Context

Today’s software systems are very complex modular entities, made up of many interacting components that must be deployed and coexist in the same context.

Modern operating systems provide the basic infrastructure for deploying and handling all the components that are used as the basic blocks for building more complex systems. These infrastructures are the very foundation of any distributed system, from the Internet to the ones Service Oriented Architectures are built on.

The world is moving towards an on-line mode of operation where most of the activities are performed through services that are accessed through the Net. Since users rely on these services to carry out their daily work, service providers must guarantee a high quality of service. Long downtimes due to maintenance problems could compromise the work of thousands of people and might cause big loss for the parties who manage the service itself, both in terms of money and reputation.

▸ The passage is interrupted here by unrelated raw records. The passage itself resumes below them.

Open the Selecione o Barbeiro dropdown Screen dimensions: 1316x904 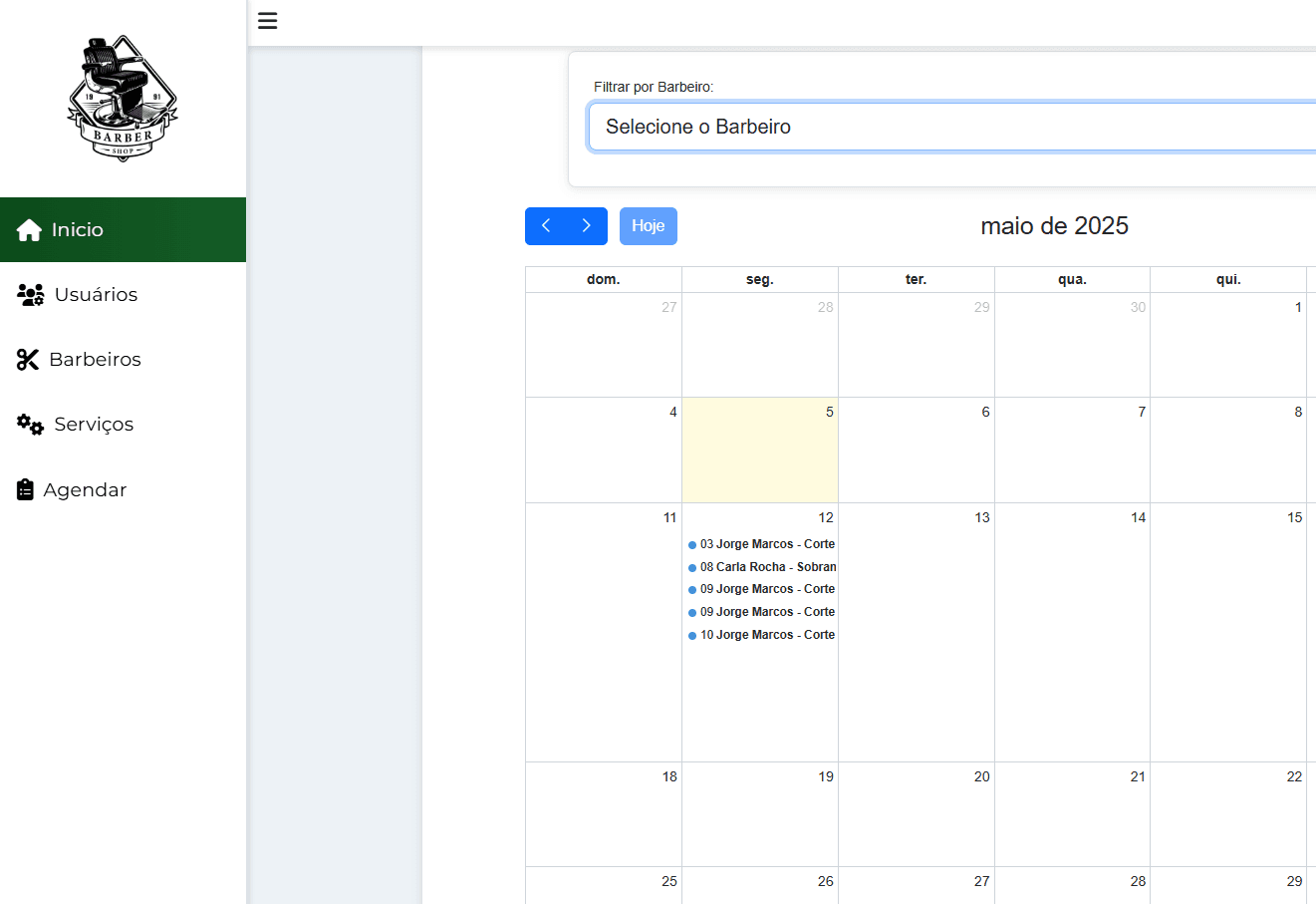pyautogui.click(x=952, y=127)
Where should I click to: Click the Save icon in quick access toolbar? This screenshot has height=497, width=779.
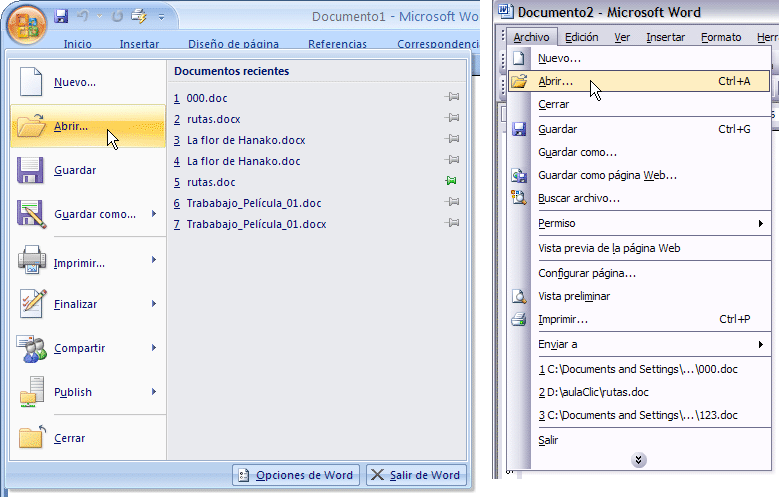(62, 17)

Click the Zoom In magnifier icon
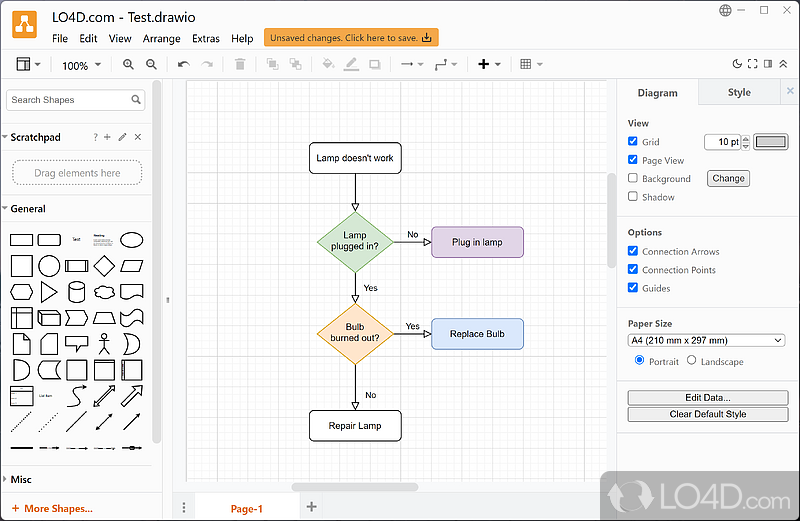128,64
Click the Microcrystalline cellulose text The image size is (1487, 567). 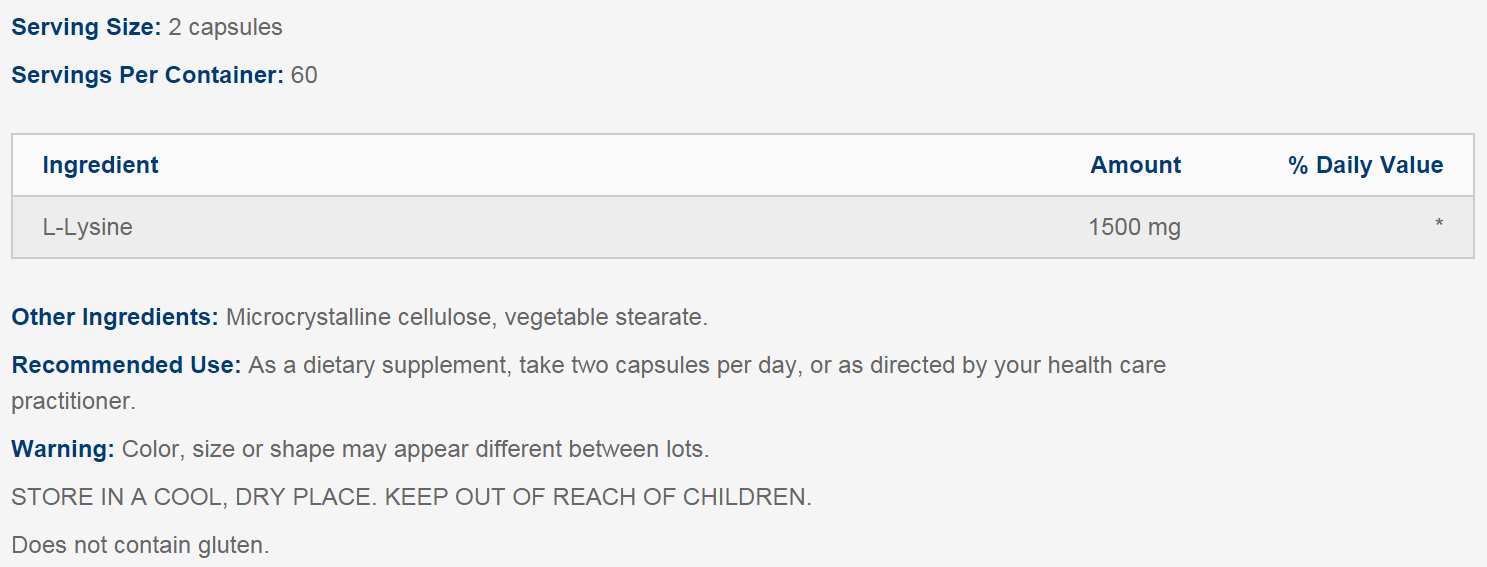(358, 318)
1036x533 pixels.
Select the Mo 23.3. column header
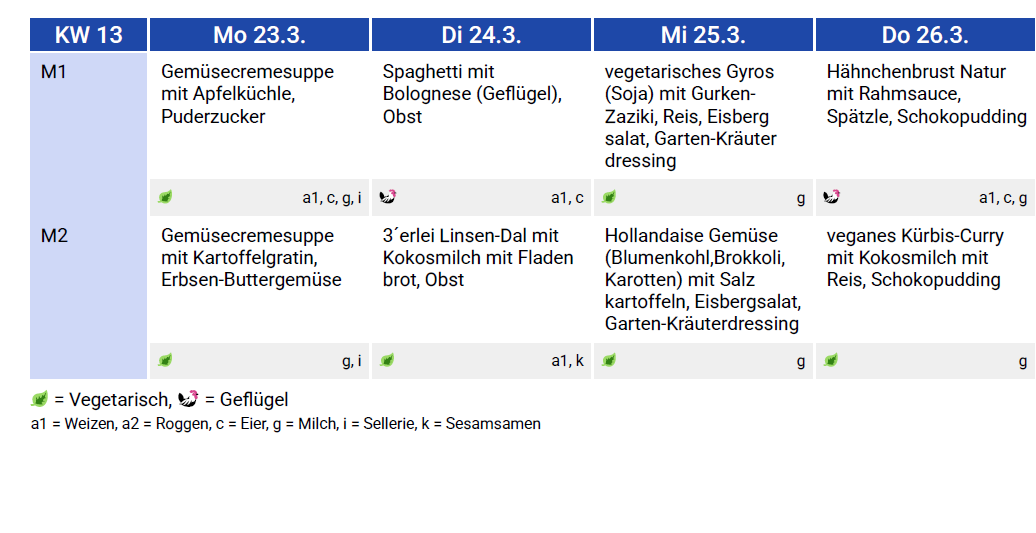pyautogui.click(x=259, y=35)
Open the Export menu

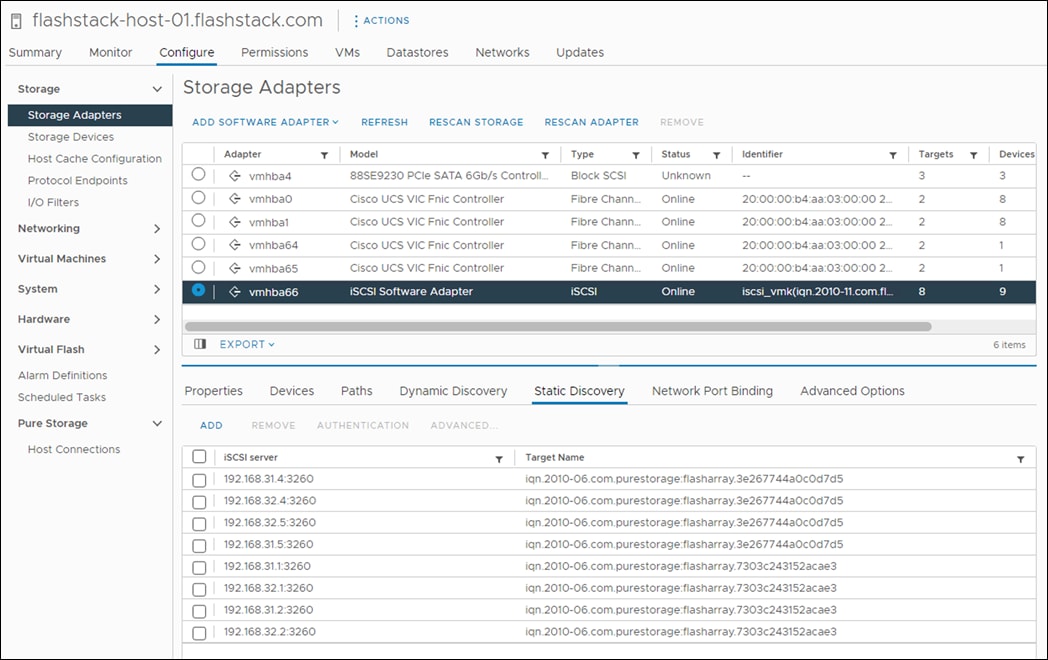[x=244, y=344]
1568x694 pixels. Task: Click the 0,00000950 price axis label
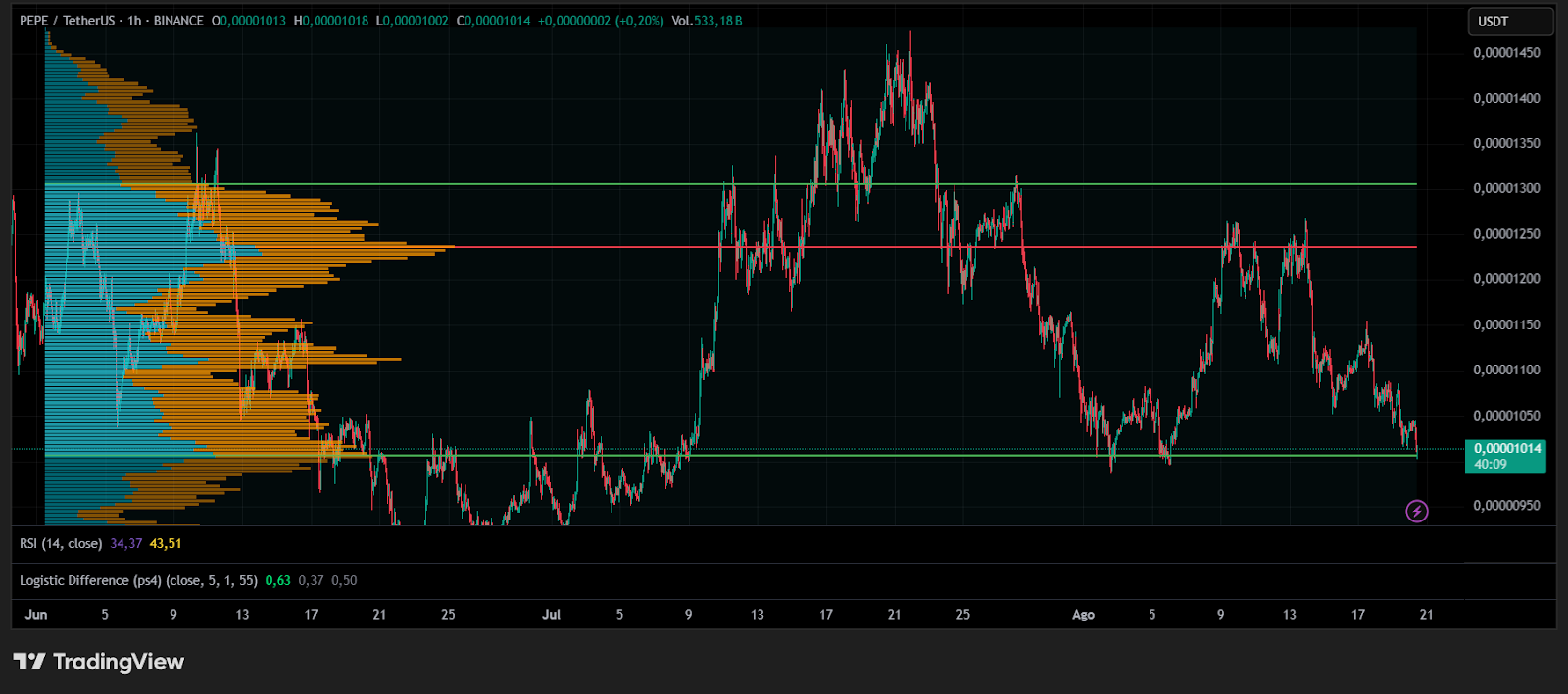(1506, 506)
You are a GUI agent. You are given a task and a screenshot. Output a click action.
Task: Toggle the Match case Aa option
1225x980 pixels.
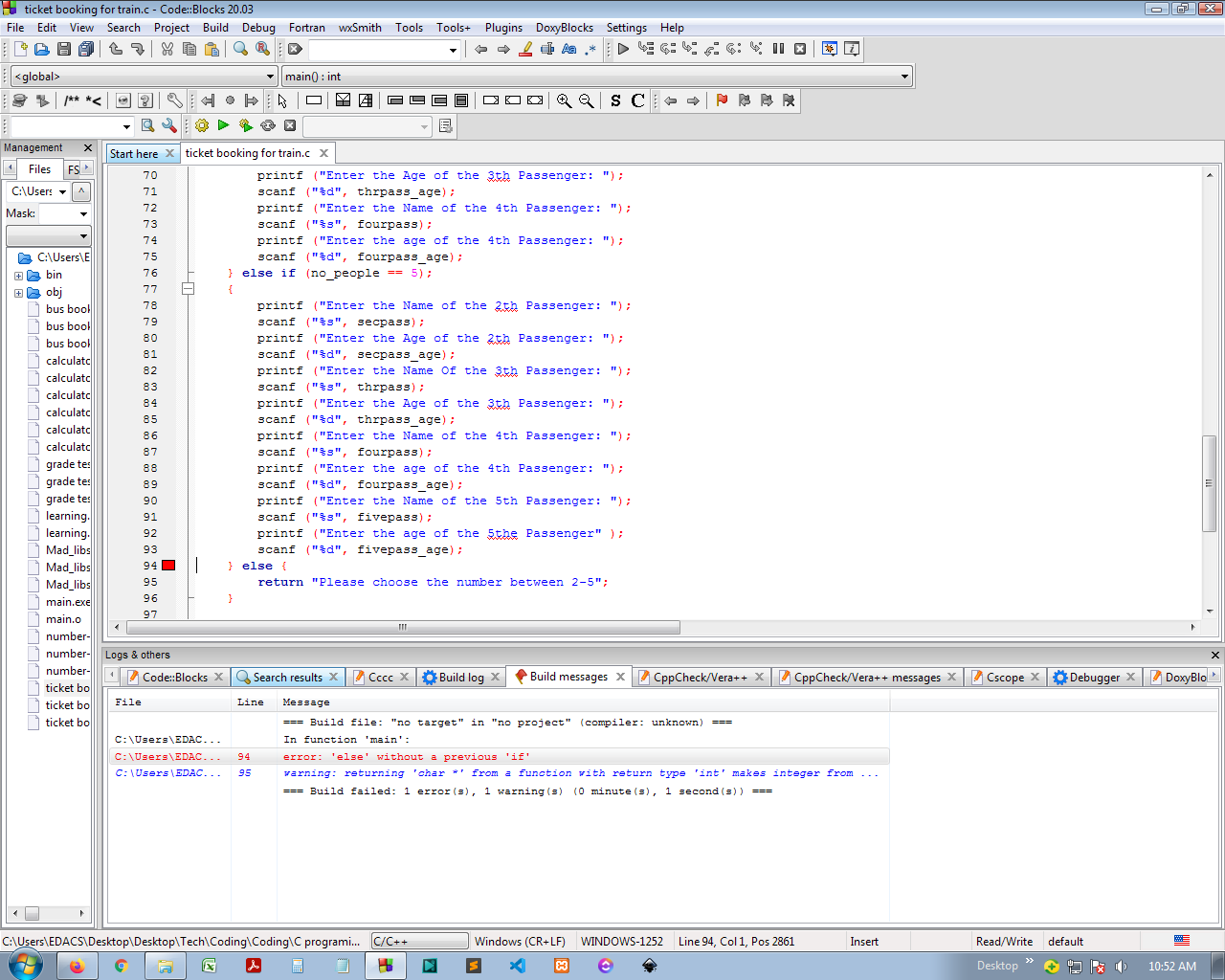[x=569, y=49]
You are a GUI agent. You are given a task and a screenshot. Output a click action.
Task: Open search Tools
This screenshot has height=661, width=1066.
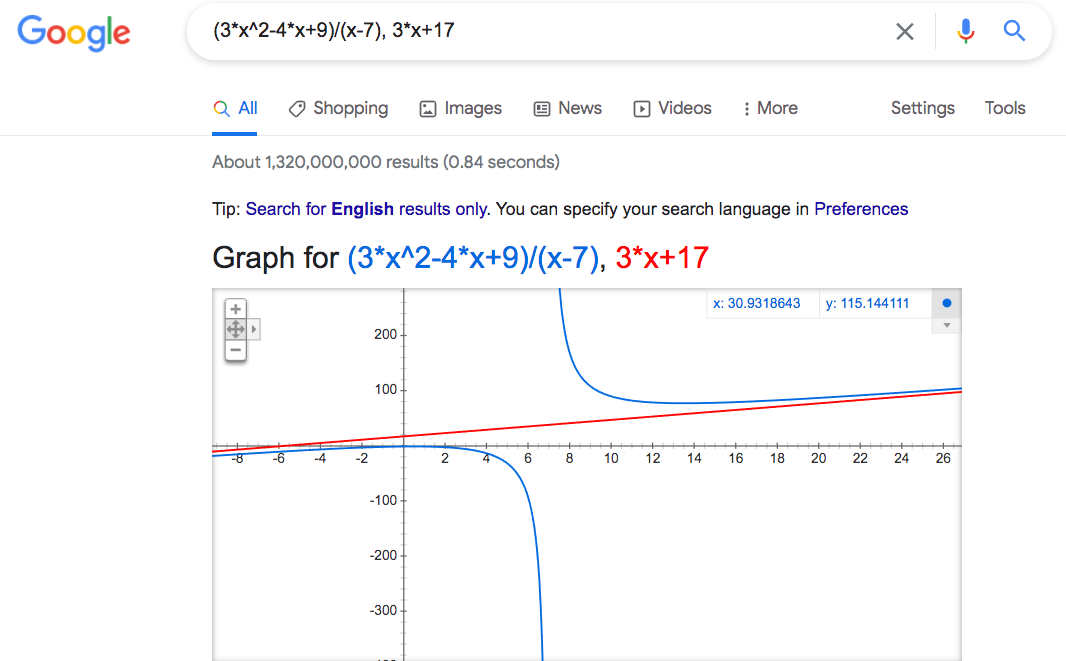pos(1005,108)
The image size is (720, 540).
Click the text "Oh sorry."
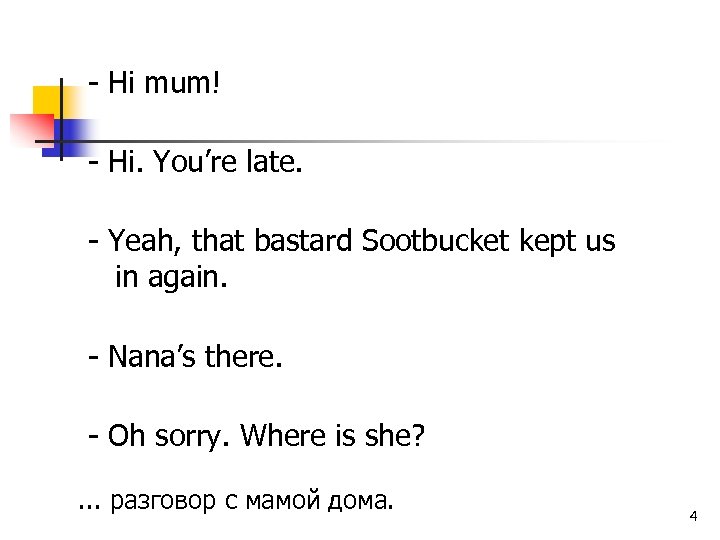click(x=168, y=436)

With the shift towards an on-line mode of operation the “minimal acceptable standard” for the quality of service of distributed systems has been raised to a very high level. We almost never see an Error page on Google Mail or on their search Engine. But when it happens, even temporarily for a single search, we already start to feel disappointed. Being unable to access an online service for several minutes might be considered unacceptable. For example, a Google search page with a banner saying “Down for maintenance from 10am to 12am” would be unconceivable. As small and medium enterprises rely more and more on these distributed systems for their daily businesses, this concern is not restricted to big corporations.

Any of these players in the modern information infrastructure is faced with the dilemma of

on the one hand having to maintain their data centers and production machines in a healthy state, in order to guarantee the availability today’s users expect,
and on the other hand maintaining their systems in an always up-to-date state, not only because of the evolution in the core technologies, but especially to address security vulnerabilities that are found very frequently and must be corrected immediately in order to protect the system from malicious attackers that could compromise it with catastrophic consequences.

One of the most challenging environments where these issues arise is that of Free and Open Source Software (F/OSS) distributions. The F/OSS movement has gained — and is still gaining — momentum; applications developed by F/OSS communities are being deployed in many contexts, be it private users, education and research, public administration or professional Internet service providers. It is no surprise that big companies such as Google and Linden Lab, or large public bodies, like the french Ministry of Finance, build an important part of their information technology infrastructures relying on F/OSS components.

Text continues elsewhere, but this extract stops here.